Yahoo, Dell Swell Netherlands’ $13 Trillion Tax Haven [Bloomberg]
Inside Reindert Dooves’ home, a 17th century, three-story converted warehouse along the Zaan canal in suburban Amsterdam, a 21st-century Internet giant is avoiding taxes. The bookkeeper’s home office doubles as the headquarters for a Yahoo! Inc. (YHOO) offshore unit.
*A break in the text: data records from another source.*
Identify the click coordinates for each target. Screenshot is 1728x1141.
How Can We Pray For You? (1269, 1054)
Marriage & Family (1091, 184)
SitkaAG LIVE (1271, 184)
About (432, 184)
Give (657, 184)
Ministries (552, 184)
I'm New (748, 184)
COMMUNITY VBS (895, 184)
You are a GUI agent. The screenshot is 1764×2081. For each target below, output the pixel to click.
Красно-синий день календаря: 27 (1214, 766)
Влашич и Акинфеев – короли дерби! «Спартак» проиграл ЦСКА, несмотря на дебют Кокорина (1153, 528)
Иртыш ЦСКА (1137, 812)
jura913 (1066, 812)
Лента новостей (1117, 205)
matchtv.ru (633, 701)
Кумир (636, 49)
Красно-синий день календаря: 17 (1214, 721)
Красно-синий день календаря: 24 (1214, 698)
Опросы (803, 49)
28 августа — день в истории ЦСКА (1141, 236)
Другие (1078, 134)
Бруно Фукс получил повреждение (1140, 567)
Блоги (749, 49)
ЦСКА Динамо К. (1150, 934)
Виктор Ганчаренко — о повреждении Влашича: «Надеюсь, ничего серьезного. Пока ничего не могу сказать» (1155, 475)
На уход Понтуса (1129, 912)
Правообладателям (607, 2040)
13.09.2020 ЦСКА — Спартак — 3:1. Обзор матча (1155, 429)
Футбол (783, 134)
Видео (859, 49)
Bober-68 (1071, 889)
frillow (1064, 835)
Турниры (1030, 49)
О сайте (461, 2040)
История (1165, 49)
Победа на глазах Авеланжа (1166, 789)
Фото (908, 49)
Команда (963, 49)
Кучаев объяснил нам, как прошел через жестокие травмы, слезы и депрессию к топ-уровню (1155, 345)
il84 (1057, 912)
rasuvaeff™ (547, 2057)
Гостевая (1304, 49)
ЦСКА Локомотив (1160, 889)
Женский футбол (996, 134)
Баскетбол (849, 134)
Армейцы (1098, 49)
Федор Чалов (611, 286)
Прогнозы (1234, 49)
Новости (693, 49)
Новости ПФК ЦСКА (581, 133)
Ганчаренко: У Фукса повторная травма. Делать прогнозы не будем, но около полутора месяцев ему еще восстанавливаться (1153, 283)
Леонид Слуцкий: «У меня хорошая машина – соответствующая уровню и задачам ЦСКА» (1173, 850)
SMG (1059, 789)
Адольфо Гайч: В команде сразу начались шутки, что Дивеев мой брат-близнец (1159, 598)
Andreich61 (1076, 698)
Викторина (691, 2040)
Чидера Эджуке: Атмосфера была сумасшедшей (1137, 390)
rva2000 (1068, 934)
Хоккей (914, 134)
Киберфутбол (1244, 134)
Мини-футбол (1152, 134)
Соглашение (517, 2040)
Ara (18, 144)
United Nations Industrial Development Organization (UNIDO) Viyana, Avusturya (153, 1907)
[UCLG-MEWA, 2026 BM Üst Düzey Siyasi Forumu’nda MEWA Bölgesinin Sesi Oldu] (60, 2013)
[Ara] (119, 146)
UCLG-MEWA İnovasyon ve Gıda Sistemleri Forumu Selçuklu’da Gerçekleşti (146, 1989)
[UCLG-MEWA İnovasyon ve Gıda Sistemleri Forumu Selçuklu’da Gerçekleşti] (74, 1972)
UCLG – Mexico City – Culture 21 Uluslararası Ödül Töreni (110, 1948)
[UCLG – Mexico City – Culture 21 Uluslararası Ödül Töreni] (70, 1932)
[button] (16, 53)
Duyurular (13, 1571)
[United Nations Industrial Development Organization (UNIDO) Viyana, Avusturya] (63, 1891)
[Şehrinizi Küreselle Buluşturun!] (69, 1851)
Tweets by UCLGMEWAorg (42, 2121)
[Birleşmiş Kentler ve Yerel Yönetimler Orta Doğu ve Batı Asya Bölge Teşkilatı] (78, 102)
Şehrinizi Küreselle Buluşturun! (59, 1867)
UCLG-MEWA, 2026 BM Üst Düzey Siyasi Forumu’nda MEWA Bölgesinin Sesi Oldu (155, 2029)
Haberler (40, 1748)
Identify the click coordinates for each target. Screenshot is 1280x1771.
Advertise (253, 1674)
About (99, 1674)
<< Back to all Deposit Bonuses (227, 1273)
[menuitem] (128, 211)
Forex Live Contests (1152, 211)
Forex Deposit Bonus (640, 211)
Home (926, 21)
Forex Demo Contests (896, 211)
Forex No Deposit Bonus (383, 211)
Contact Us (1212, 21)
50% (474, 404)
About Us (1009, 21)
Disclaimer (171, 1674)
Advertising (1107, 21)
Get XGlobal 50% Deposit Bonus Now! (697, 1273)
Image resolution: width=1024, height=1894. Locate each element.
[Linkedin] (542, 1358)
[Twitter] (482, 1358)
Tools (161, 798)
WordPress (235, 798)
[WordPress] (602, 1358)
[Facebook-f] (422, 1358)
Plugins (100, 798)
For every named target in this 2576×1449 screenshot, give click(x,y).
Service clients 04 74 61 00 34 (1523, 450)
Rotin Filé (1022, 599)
Through this sun-filled, white walled room, Yahoo has taken advantage of the law to quietly funnel hundreds of millions of dollars in global profits to island subsidiaries, cutting its worldwide tax bill. The Yahoo arrangement illustrates that the Netherlands, in the heart of a continent better known for social welfare than corporate welfare, has emerged as one of the most important tax havens for multinational companies. Now, as a deficit-strapped Europe raises retirement ages and taxes on the working class, the Netherlands’ role as a $13 trillion relay station on the global tax-avoiding network is prompting a backlash. 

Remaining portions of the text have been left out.